Des médias américains, s'appuyant sur une source "proche de la défense", ont par la suite fait état d'une ligne de défense qui consisterait à affirmer que "le rapport peut avoir été consenti".

Les procureurs ont pour leur part indiqué lundi qu'ils avaient des preuves montrant qu'il y avait eu une tentative de viol, s'appuyant notamment sur l'examen médical pratiquée sur la plaignante après les faits présumés.

Une chambre d'accusation ("grand jury") de 16 à 23 jurés populaires doit se réunir en secret et en l'absence d'un juge, pour entendre les éléments de preuve de l'accusation et décider d'une inculpation formelle ou non. La décision de ce grand jury est attendue vendredi.

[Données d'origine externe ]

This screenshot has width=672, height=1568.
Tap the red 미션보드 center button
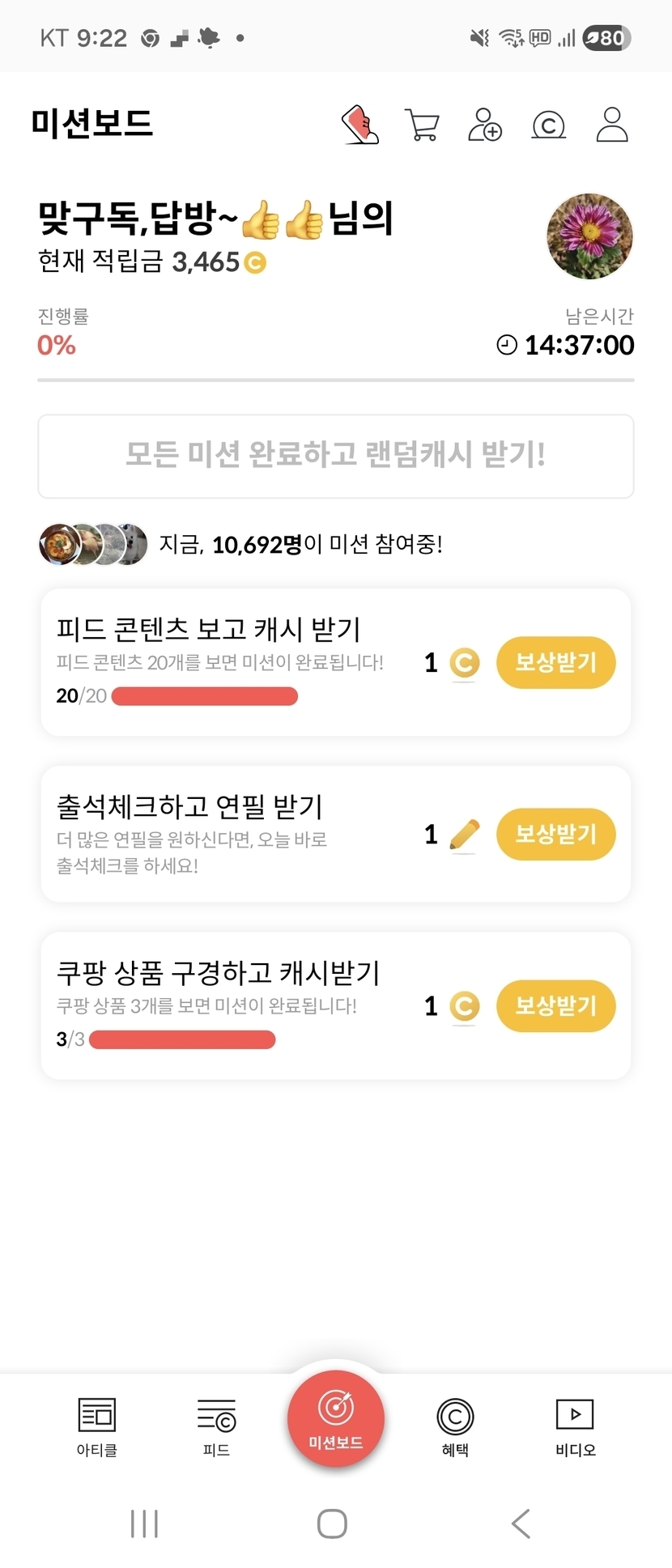click(336, 1418)
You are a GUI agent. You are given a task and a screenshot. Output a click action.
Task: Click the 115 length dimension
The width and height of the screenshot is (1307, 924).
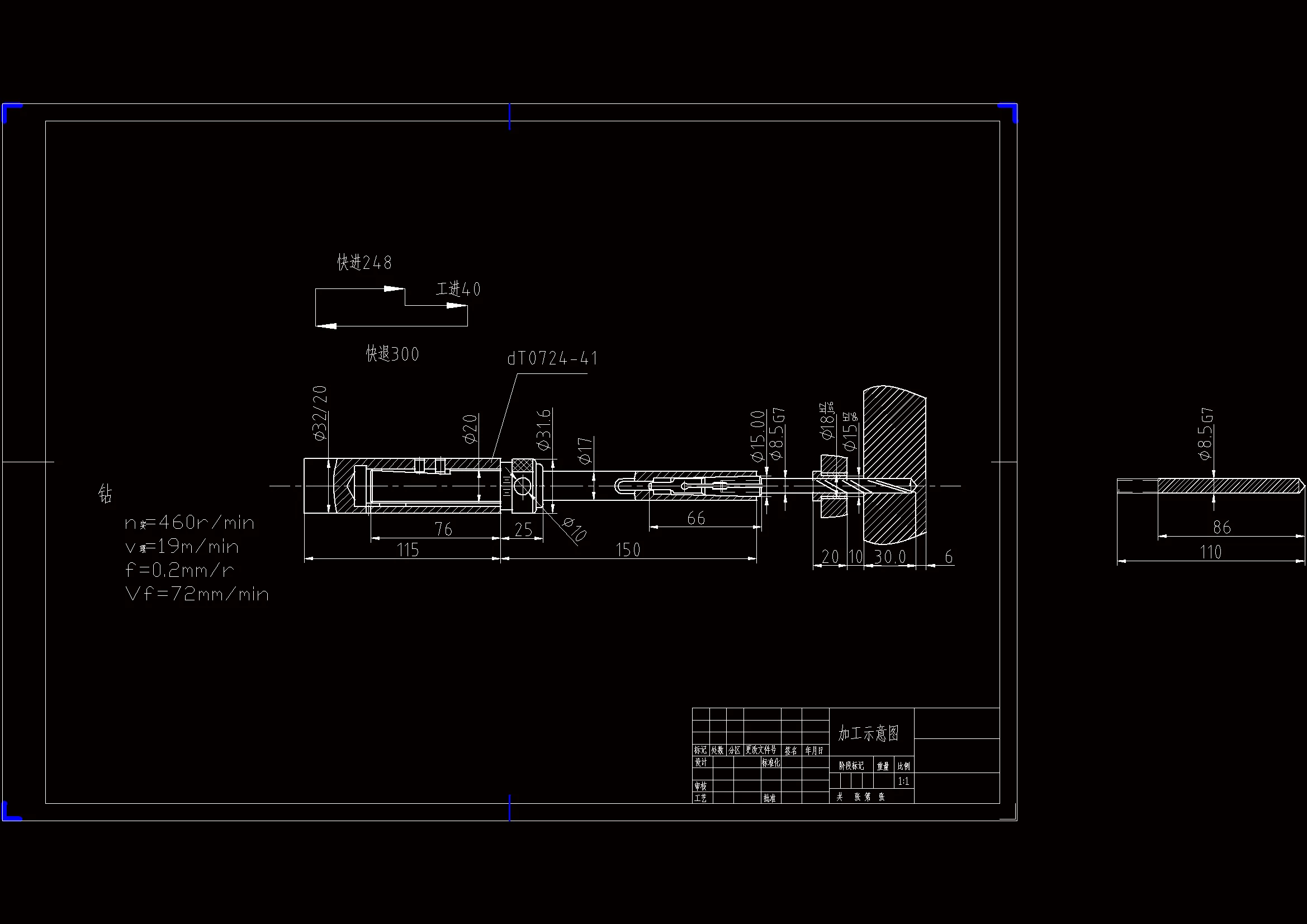(408, 550)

L'identité de la femme de chambre âgée de 32 ans n'a pas été révélée et elle n'a pas pris la parole depuis que l'affaire a éclaté samedi, mais son avocat a déclaré sur NBC qu'elle était prête à pleinement coopérer à l'enquête et à la préparation du procès qui pourrait suivre.

"Elle est prête à faire tout ce qu'on lui demandera de faire et à coopérer avec la police ou le ministère public", a dit Me Shapiro. "Elle n'a rien derrière la tête. Elle fait ça parce qu'elle pense qu'il faut le faire et elle va le faire", a-t-il ajouté.

La plaignante est d'origine guinéenne. C'est une mère célibataire de 32 ans qui élève une fille de 15 ans, a précisé l'avocat.